Wednesday, October 13, 2010

Those who choose not to vote still have the right to complain

I’ll start off by saying that I’m an avid voter. Not only do I vote in every government election I can, but I’ve voted in a school board by-election, for my credit union board, and more. If I had had the chance, I would have voted before I was 18 (I’ve been politically conscious for most of my life). I can not, in any way, be considered a non-voter. Further, I actively engage people with resources intended to support their voting, have moderated candidate forums, been an election station worker, and run workshops to help people better understand the voting process.

Please keep that in mind as you read the rest of this.

I’ve often heard people say around election time “If you don’t vote, you don’t have the right to complain.” That’s wrong on more than one level.

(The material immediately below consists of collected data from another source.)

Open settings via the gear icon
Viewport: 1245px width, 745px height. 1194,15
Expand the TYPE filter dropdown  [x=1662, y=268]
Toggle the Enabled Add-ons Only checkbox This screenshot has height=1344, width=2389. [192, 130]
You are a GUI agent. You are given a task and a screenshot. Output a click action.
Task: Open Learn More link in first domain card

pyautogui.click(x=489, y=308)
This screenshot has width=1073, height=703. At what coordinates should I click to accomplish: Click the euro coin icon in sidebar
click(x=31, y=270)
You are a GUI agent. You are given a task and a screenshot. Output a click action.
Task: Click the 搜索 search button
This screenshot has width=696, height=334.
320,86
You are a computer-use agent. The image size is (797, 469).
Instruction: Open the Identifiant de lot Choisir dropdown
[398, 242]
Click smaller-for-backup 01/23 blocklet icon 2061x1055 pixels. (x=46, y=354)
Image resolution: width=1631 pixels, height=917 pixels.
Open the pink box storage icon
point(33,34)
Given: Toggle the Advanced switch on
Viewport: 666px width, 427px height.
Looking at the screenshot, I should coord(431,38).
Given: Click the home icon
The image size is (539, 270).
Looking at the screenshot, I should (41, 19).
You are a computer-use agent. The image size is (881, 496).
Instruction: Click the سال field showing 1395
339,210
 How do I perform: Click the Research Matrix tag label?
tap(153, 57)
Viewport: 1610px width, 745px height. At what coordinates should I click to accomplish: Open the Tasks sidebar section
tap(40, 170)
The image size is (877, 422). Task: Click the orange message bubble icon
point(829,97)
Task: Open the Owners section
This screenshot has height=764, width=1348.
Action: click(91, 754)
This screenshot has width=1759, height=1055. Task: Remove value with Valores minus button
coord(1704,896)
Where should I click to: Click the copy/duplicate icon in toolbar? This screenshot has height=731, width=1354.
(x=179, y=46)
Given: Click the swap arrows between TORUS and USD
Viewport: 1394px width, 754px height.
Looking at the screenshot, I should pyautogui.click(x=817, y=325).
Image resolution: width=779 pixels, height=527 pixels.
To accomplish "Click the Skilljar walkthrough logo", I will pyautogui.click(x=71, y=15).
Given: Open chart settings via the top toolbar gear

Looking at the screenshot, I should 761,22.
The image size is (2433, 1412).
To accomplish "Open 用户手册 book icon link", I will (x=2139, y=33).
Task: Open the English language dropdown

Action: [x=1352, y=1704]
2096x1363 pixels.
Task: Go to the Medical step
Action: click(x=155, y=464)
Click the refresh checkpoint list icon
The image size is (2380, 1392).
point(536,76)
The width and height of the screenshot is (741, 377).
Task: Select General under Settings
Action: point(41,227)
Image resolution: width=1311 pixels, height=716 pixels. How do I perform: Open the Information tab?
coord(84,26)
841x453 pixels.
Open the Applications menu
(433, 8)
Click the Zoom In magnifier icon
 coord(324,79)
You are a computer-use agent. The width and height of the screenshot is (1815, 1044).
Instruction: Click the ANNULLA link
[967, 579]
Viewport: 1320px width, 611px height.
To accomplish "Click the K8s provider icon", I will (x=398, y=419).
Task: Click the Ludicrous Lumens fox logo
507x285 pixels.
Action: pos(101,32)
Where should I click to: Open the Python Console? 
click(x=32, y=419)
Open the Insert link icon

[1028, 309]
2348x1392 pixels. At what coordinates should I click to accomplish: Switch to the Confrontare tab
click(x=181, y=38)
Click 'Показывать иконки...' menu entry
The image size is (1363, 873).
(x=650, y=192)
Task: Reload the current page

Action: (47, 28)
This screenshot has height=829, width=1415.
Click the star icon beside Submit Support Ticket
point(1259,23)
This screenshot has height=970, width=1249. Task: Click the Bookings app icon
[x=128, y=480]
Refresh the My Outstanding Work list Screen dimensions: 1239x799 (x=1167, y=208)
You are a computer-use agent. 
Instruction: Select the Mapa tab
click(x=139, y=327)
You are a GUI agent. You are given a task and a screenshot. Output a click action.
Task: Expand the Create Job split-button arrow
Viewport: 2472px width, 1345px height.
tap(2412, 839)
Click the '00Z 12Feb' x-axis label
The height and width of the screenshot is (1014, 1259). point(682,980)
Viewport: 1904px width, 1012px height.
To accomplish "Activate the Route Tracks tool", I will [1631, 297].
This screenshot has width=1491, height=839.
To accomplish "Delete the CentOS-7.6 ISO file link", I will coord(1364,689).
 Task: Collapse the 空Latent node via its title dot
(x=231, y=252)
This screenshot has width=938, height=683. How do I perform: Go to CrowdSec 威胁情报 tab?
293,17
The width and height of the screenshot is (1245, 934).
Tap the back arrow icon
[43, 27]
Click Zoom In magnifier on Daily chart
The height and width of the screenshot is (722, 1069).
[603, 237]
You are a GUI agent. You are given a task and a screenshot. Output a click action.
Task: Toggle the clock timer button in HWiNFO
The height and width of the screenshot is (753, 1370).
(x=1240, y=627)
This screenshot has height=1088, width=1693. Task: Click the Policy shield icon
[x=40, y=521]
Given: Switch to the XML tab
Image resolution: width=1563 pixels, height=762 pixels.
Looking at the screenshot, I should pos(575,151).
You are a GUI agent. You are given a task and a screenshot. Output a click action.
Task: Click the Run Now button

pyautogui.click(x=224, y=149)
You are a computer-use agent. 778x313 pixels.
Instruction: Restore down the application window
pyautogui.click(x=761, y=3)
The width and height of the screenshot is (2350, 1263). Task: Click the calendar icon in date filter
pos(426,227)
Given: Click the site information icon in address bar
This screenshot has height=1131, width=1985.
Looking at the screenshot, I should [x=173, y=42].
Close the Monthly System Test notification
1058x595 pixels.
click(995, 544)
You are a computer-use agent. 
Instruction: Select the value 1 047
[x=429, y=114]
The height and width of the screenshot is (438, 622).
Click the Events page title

On a basic freedom of speech principle, people have the right to complain no matter what they have or haven’t done.

There are more than just a few non-voters who see voting as an endorsement of a system they object to (I object to the current system, too, I just think that voting can help reduce some of its harm). Not voting in a system they disagree with should in no way limit their right to complain about that system and its actions and consequences. In fact, those people are often the ones with the most to say in complaint of the system.

There’s a quote on a button someone gave me years ago: “If 10 minutes every 4 years is all you put into democracy, that’s all the democracy you’re going to get.”

Voting is not democracy. Voting is a tool which can be applied in some contexts in support of certain aspects of democracy. However, democracy itself is a much, much, bigger pie. Just because someone doesn’t participate in one aspect of our society does not mean they must give up any right to participate in the rest of it.

So, to all the non-voters out there: Please keep bringing your voices to the democratic dialogue we need to be having as a society.